A new book (Academically Adrift) written by sociologists Richard Arum and Josipa Roska suggests that many college students don’t graduate with certain skills that colleges claim to be teaching. Here is a brief summary of the findings:
Many of the students graduated without knowing how to sift fact from opinion, make a clear written argument or objectively review conflicting reports of a situation or event, according to New York University sociologist Richard Arum, lead author of the study. The students, for example, couldn’t determine the cause of an increase in neighborhood crime or how best to respond without being swayed by emotional testimony and political spin.
Arum, whose book “Academically Adrift: Limited Learning on College Campuses” (University of Chicago Press) comes out this month, followed 2,322 traditional-age students from the fall of 2005 to the spring of 2009 and examined testing data and student surveys at a broad range of 24 U.S. colleges and universities, from the highly selective to the less selective.
Forty-five percent of students made no significant improvement in their critical thinking, reasoning or writing skills during the first two years of college, according to the study. After four years, 36 percent showed no significant gains in these so-called “higher order” thinking skills.
Combining the hours spent studying and in class, students devoted less than a fifth of their time each week to academic pursuits. By contrast, students spent 51 percent of their time — or 85 hours a week — socializing or in extracurricular activities.
The study also showed that students who studied alone made more significant gains in learning than those who studied in groups.

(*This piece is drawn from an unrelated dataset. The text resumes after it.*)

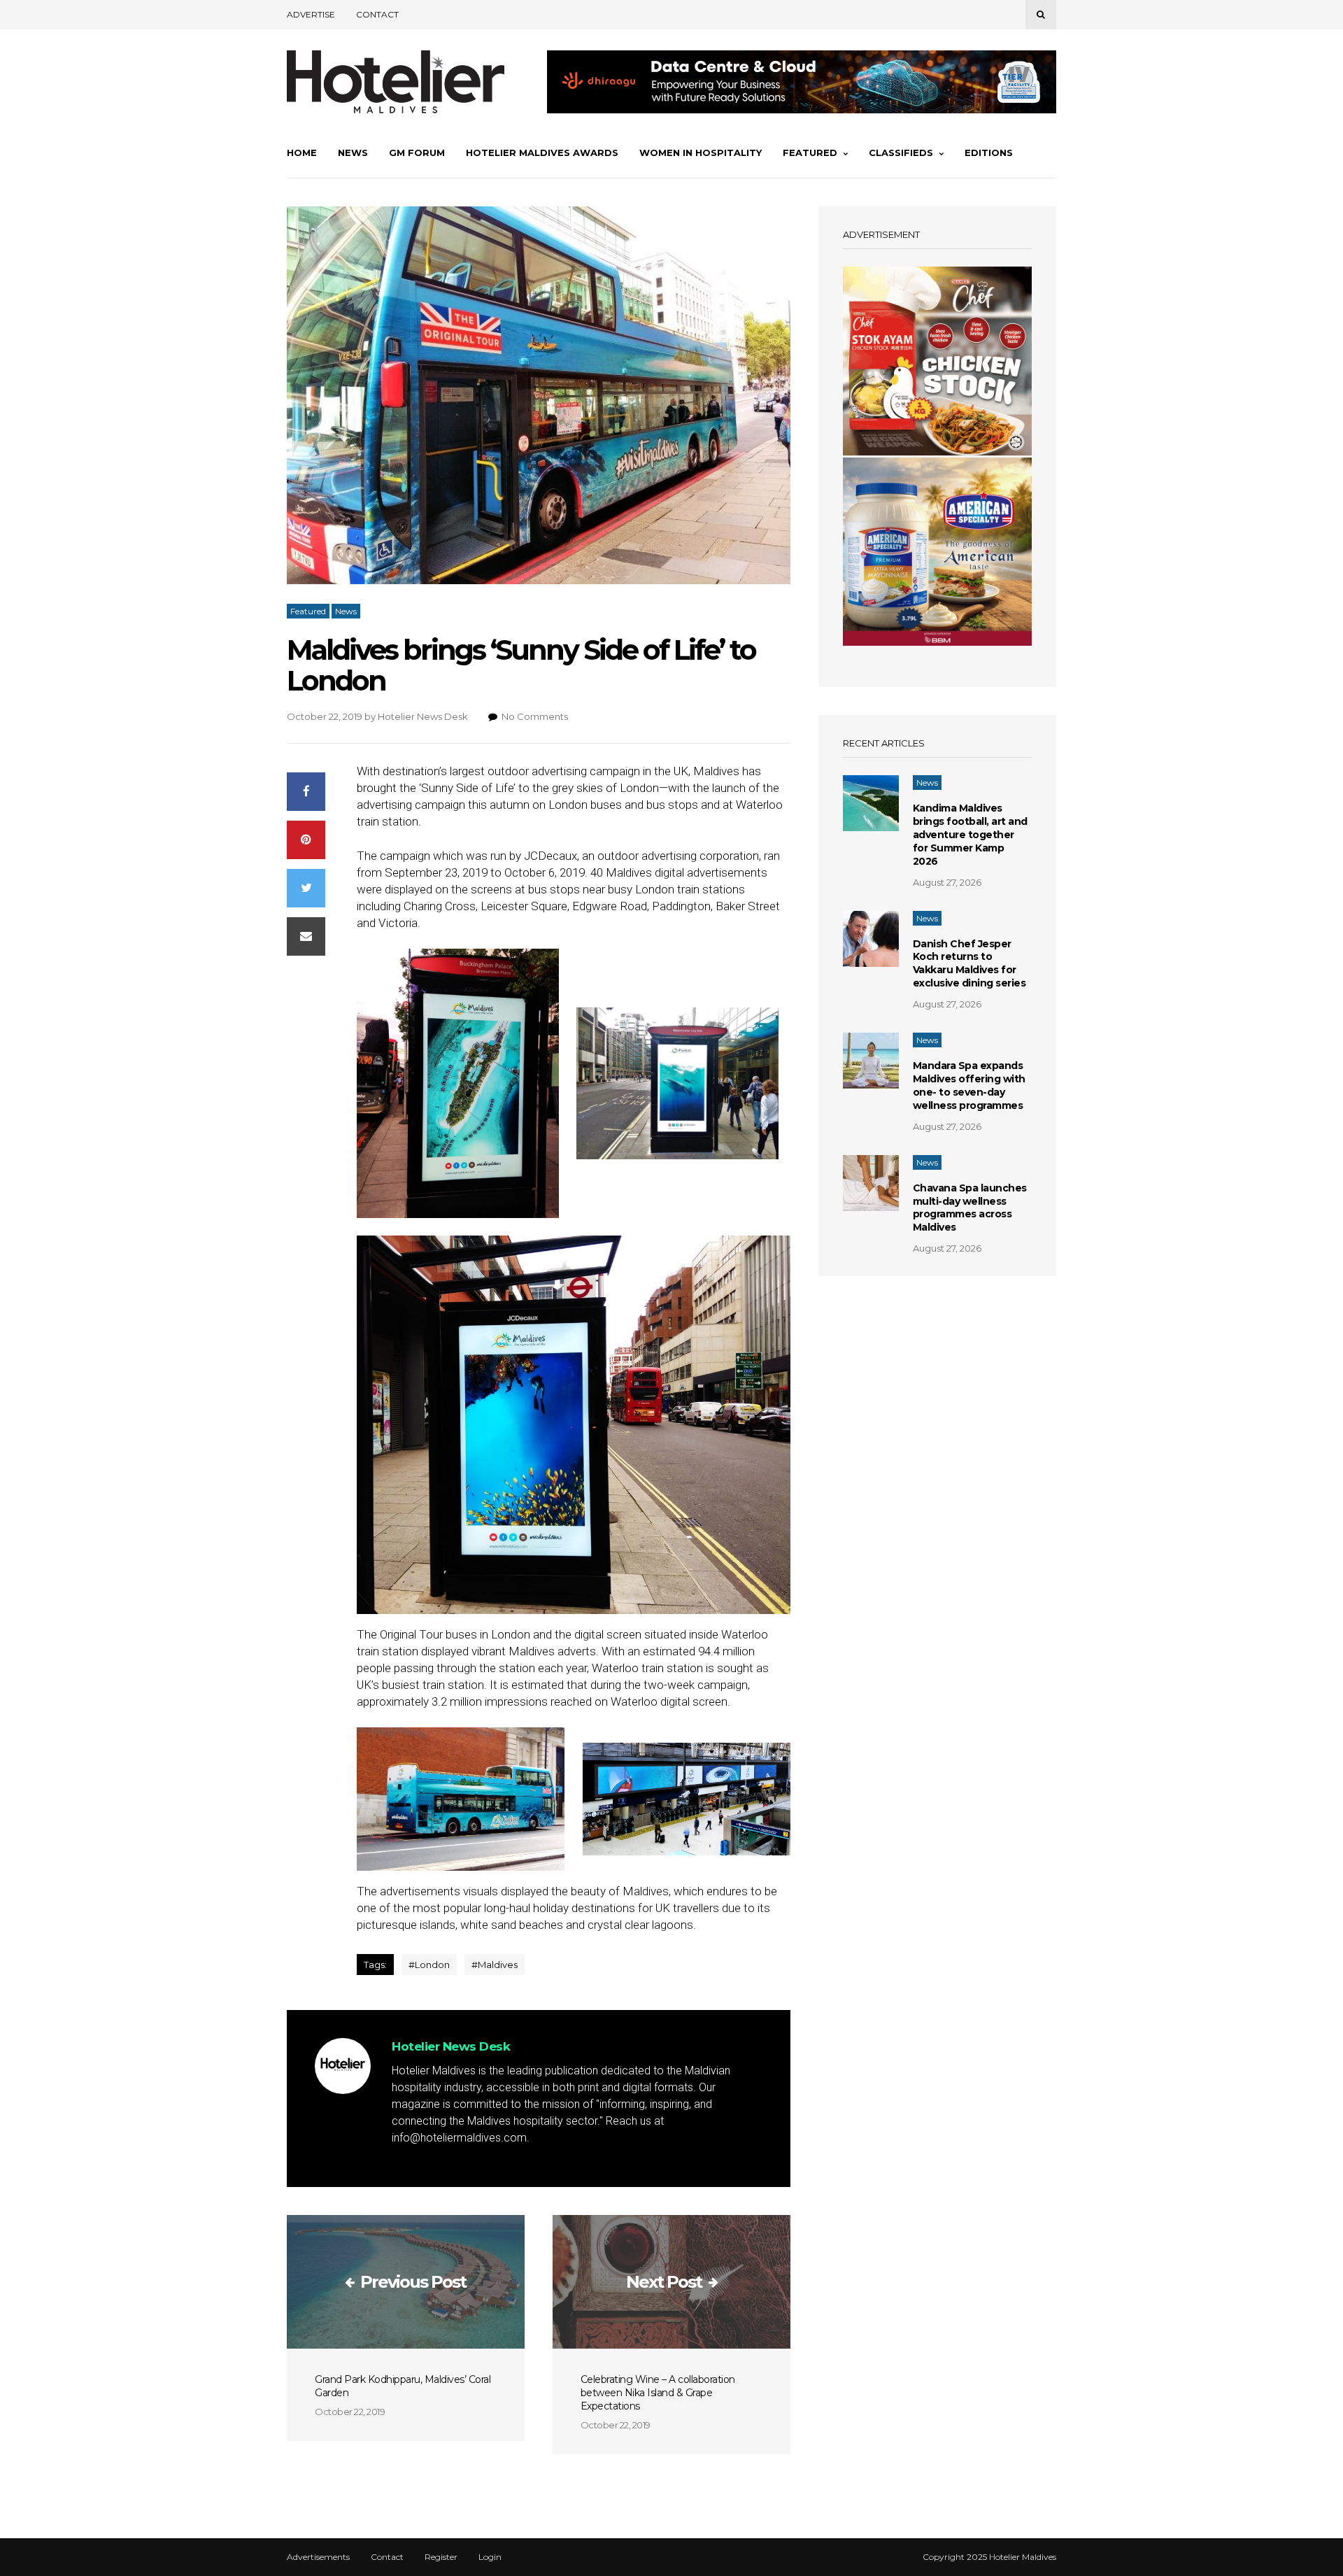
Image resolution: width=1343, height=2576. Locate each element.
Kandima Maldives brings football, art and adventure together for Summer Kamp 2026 (970, 835)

I wonder how colleges would respond to these findings. Within a 4 year institution (and across the spectrum of 4 year institutions), there are bound to be some students who do well and others who have more struggles. I wonder how much is in this data about the individual level characteristics of students and whether the authors suggest that spending more time doing school work would make a difference. Is it the college students who need to do more work, is it the professors who should be assigning more or asking for more, is it a campus culture that privileges other things over academic work (like extracurricular activities), or some combination of these three?
This suggests schools need to spend more time and effort on these particular skills and need to find ways to assess these (and the students’ progress or need for improvement) within their time at a 4 year institution.
The sociologists suggest there are some differences between disciplines:
Students who majored in the traditional liberal arts — including the social sciences, humanities, natural sciences and mathematics — showed significantly greater gains over time than other students in critical thinking, complex reasoning and writing skills.
Students majoring in business, education, social work and communications showed the least gains in learning. However, the authors note that their findings don’t preclude the possibility that such students “are developing subject-specific or occupationally relevant skills.”
Greater gains in liberal arts subjects are at least partly the result of faculty requiring higher levels of reading and writing, as well as students spending more time studying, the study’s authors found. Students who took courses heavy on both reading (more than 40 pages a week) and writing (more than 20 pages in a semester) showed higher rates of learning.
So actually doing more reading and writing makes a difference, no matter what the discipline. What does this mean for liberal arts colleges – is it really the place where students develop these particular skills?